11. In determining whether it is in the public interest to refer an offender to a scheme, the PPS will take into consideration the evidence and information reported including the following:
• is there an admission of guilt, confirmed by a police investigation
• previous offending history of the offender
• the gravity of the offence
• the views of the victim
• such other information as is considered relevant.

12. When a community scheme has a case referred to it following a decision by the PPS, it may proceed to engage with the person involved in strict accordance with this Protocol. The PPS will decide whether referrals to schemes should include an informed warning or a restorative caution, and in such cases such a warning or caution will be given by a police officer. This will form part of the plan for dealing with the offender. Following delivery of an informed warning or restorative caution, the police officer will ensure that
appropriate details are recorded for insertion in the criminal record of the offender.

13. In the course of any processes undertaken by a scheme when dealing with an offender, any disclosure of specific instances of offending, other than that which was the subject of the original referral, must be dealt with in accordance with this Protocol, and the offender informed accordingly (as is the case for any criminal justice agency). If this arises, the scheme should suspend dealing with the offender until further decisions are reached by the PPS.

14. Appropriate procedures will need to be agreed to assist in the implementation of the above referral arrangements.

And on the suitability of individuals to work within CBRJ schemes


Criteria for Unsuitability

1. An individual will be considered unsuitable to participate in community-based restorative justice activities governed by the Protocol in circumstances where:

• His or her name appears on the Disqualification from Working with Children List maintained by DHSSPS or Department of Education List of those unsuitable to
work with children;

• He or she is the subject of a Disqualification Order imposed under provisions in the Protection of Children and Vulnerable Adults (NI) Order 2003;

He or she has committed, after 10 April 1998, a serious arrestable offence within the meaning of Article 87 of and Schedule 5 to the Police and Criminal Evidence (Northern Ireland) Order 1989, or such equivalent offence as may be subsequently prescribed in this or another jurisdiction; [added emphasis]
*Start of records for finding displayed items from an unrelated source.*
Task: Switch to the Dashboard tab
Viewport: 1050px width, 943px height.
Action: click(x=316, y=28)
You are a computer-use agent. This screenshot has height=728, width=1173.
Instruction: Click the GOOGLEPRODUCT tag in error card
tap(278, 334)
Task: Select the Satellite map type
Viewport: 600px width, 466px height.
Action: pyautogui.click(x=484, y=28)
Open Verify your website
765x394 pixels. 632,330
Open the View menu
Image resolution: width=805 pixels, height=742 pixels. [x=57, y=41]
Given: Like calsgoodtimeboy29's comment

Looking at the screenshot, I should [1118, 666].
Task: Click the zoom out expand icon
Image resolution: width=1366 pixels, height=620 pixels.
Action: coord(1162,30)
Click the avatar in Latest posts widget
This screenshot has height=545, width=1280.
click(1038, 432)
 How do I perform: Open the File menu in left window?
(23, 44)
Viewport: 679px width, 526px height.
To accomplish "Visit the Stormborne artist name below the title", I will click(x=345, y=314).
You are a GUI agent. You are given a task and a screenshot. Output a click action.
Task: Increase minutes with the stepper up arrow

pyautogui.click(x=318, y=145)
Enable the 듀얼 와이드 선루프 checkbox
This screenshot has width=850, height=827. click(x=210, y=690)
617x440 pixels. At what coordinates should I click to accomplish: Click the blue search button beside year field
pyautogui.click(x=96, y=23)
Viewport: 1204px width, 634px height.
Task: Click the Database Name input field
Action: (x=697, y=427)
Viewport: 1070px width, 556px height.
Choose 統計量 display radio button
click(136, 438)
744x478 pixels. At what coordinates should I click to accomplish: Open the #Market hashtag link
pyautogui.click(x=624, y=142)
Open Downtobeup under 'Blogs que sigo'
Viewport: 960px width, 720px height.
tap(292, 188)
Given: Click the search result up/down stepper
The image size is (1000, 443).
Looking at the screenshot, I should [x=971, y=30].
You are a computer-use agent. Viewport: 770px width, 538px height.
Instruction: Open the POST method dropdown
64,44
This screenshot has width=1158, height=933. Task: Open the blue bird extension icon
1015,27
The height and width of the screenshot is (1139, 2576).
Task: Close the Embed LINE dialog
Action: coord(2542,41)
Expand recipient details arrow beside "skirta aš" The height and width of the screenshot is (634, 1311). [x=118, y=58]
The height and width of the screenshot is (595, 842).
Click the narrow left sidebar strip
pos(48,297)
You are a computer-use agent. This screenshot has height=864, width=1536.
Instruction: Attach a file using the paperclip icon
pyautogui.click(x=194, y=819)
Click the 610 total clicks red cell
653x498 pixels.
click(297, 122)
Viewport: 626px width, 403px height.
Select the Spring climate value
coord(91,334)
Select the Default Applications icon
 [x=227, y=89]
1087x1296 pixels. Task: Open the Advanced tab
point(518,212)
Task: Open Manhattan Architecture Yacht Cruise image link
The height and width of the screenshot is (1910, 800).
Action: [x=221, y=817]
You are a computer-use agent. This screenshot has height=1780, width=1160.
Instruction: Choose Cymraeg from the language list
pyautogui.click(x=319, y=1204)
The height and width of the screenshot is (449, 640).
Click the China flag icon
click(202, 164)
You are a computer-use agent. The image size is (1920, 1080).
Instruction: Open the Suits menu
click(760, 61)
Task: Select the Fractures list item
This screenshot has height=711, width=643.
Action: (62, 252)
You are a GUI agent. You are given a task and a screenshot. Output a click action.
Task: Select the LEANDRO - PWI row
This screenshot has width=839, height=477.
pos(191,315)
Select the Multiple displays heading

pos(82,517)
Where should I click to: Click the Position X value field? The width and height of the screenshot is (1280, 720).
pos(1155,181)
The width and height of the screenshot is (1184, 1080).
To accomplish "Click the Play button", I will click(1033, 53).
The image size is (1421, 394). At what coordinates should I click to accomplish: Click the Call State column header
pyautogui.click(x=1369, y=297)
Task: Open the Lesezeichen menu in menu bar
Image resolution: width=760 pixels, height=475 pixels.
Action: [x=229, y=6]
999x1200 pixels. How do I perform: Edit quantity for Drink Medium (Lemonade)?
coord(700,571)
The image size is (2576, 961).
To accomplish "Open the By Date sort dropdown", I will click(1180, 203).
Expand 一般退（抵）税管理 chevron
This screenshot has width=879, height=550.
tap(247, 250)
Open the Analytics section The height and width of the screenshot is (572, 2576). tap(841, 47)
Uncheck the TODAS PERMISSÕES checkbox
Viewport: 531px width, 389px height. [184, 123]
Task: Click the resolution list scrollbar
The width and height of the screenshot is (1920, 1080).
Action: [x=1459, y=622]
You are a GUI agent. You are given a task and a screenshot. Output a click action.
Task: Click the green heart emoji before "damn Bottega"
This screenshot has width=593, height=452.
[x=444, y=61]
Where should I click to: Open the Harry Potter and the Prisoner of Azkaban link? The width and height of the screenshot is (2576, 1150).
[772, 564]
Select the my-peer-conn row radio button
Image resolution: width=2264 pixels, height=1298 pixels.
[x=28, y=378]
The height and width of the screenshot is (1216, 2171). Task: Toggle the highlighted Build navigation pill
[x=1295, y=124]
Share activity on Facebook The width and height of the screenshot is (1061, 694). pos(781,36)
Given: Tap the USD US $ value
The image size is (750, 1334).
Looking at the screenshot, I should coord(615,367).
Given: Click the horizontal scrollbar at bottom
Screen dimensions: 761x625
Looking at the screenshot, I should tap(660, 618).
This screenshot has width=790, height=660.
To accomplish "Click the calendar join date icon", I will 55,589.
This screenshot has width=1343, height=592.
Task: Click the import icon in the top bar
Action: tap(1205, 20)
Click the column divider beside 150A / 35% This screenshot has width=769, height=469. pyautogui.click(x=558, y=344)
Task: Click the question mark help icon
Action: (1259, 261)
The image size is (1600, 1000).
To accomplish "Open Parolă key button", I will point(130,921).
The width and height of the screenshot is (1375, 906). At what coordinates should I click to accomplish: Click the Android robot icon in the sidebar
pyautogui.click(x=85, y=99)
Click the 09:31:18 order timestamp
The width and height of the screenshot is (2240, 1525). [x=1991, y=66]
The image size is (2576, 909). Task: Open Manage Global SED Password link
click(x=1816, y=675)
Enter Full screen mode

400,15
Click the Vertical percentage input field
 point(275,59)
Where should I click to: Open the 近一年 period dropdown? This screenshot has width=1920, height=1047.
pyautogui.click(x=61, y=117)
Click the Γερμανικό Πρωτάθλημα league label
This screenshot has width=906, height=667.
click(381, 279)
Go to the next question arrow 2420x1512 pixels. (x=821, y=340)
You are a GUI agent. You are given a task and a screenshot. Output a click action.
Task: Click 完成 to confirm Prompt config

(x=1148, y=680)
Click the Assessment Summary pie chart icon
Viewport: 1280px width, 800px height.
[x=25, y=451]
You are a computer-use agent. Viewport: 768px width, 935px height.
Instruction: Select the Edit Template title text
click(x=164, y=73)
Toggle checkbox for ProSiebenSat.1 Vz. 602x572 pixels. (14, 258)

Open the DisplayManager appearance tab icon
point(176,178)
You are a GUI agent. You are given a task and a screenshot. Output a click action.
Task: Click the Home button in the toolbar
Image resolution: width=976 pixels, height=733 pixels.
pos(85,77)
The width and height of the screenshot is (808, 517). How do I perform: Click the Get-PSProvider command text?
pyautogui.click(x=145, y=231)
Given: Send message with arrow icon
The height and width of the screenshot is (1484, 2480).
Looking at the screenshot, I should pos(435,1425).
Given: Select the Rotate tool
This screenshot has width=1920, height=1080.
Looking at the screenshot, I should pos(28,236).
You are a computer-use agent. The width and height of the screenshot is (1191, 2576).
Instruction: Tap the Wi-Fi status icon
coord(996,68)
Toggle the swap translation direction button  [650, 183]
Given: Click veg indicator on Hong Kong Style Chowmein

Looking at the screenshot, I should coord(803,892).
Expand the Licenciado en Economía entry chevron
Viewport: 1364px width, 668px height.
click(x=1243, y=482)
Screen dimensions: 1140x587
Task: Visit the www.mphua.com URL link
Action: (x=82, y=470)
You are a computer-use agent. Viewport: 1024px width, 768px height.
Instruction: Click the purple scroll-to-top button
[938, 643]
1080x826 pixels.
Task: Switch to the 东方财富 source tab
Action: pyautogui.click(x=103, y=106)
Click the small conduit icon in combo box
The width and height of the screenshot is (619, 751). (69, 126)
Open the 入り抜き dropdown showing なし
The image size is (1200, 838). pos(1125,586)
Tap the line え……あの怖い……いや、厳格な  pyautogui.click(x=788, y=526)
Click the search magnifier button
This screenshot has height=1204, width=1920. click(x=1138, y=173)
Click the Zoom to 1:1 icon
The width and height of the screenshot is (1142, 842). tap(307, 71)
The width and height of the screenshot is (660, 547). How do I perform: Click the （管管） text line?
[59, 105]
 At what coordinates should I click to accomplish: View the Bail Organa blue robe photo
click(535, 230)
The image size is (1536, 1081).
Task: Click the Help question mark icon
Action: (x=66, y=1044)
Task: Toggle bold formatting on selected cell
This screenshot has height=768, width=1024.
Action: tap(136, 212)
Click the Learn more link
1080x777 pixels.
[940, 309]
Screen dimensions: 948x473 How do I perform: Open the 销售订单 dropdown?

• He or she has completed a term of imprisonment for a serious arrestable offence, or such equivalent offence as may be subsequently prescribed in this or another jurisdiction, within a period of three years from the date of the individual’s identification to the Panel by a Scheme.

2. Where the above criteria do not apply, the Panel will review all relevant information before determining the overall suitability of individuals to engage in scheme activities governed by the Protocols.

Information to be considered by the Suitability Panel

3. The information available to the Panel will include:

• Any information provided by the individual and the community-based restorative justice scheme in support of his or her application;

• Any information provided under the provisions of the Protection of Children & Vulnerable Adults legislation;

• The individual’s full criminal record (if any);

Any information provided by statutory organisations which might indicate the individual’s involvement in criminal or paramilitary activity, or otherwise indicate that he or she would be unsuitable for appointment on the grounds that this would compromise public safety or have a significant adverse impact on public confidence in the process; [added emphasis]

• Any representations made by the individual to the Panel.